# [Things to do]
(A) Using the article on Janet Yellen's interest-rate comments, answer each of the following, one per line:
(i) At what event did Ms. Yellen speak on Tuesday?
(ii) Roughly how large are the Biden administration's spending plans?
(iii) By what percentage did consumer prices rise in the year ended in March?
(B) Update the passage of the article on Janet Yellen's interest-rate comments starting with "Ms. Yellen’s remarks" and going on through "officials have signaled.", so that "lawmakers" is replaced with "legislators".

# [Excerpt provided]
Yellen Says She Isn’t Predicting Higher Interest Rates

Yellen Says She Isn’t Predicting Higher Interest Rates

Treasury Secretary walks backs comments she made earlier suggesting that rates might rise

Treasury Secretary Janet Yellen said Tuesday she is neither predicting nor recommending that the Federal Reserve raise interest rates as a result of President Biden’s spending plans, walking back her comments earlier in the day that rates might need to rise to keep the economy from overheating.

“I don’t think there’s going to be an inflationary problem, but if there is, the Fed can be counted on to address it,” Ms. Yellen, a former Fed chairwoman, said Tuesday at The Wall Street Journal’s CEO Council Summit.

Ms. Yellen suggested earlier Tuesday that the central bank might have to raise rates to keep the economy from overheating, if the Biden administration’s roughly $4 trillion spending plans are enacted.

Ms. Yellen’s remarks come as lawmakers debate the merits of the administration’s spending proposals, which many Republicans have said are too costly and risk stoking inflation. Consumer prices jumped 2.6% in the year ended in March, compared with a 1.7% rise in February. And long-term Treasury yields have risen on signs of economic strength and expectations that the Fed will have to raise rates sooner than officials have signaled.

# [Entries provided]
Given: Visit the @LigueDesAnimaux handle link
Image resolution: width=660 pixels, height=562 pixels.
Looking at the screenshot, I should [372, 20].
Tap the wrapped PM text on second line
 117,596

* * *

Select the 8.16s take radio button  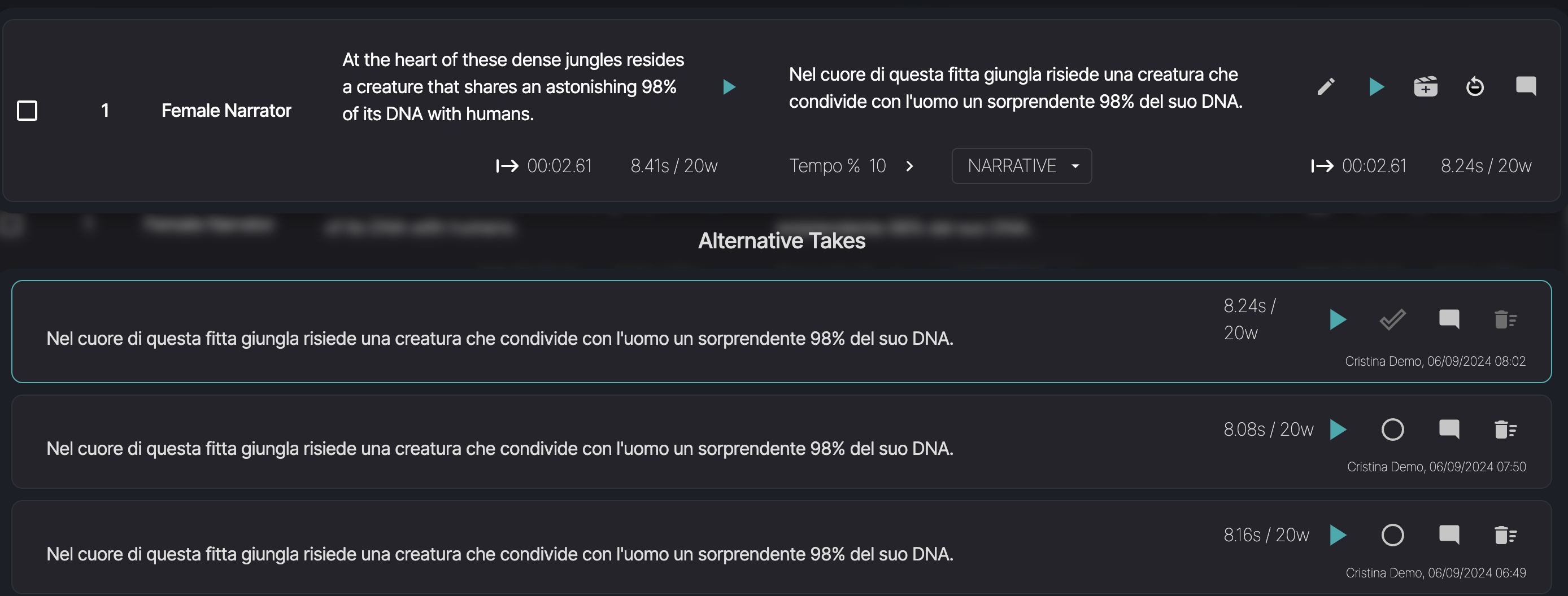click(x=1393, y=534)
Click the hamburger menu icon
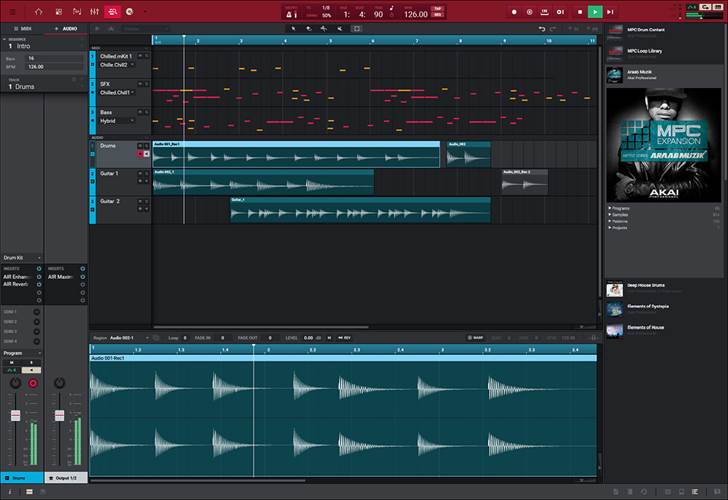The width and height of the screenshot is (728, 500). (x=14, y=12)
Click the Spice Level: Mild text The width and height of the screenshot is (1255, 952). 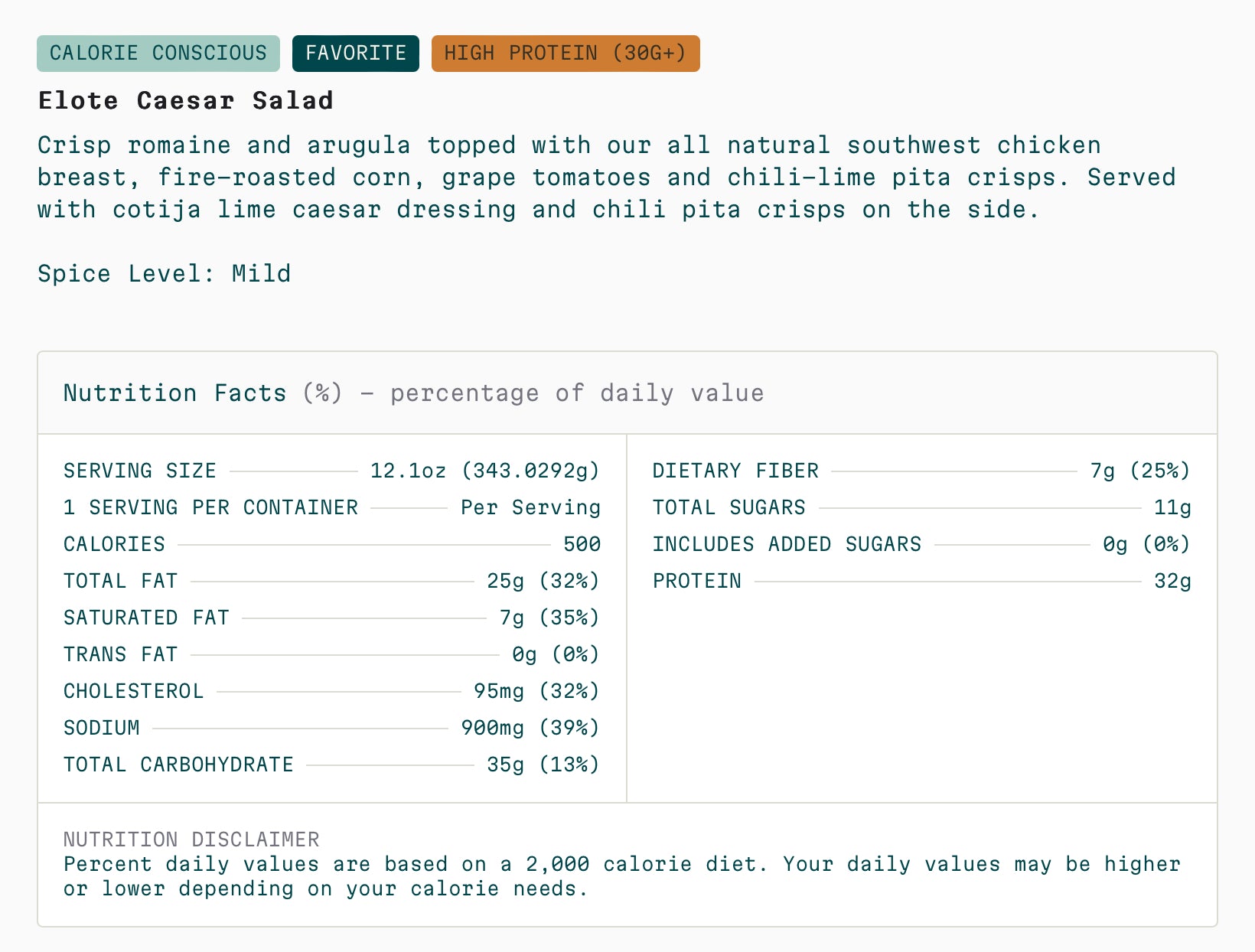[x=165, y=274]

...

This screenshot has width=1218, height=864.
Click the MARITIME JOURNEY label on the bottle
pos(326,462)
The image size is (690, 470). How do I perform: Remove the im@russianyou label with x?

# [Answers in order]
(A)
(i) The Wall Street Journal's CEO Council Summit
(ii) Roughly $4 trillion
(iii) 2.6%

(B)
Ms. Yellen’s remarks come as legislators debate the merits of the administration’s spending proposals, which many Republicans have said are too costly and risk stoking inflation. Consumer prices jumped 2.6% in the year ended in March, compared with a 1.7% rise in February. And long-term Treasury yields have risen on signs of economic strength and expectations that the Fed will have to raise rates sooner than officials have signaled.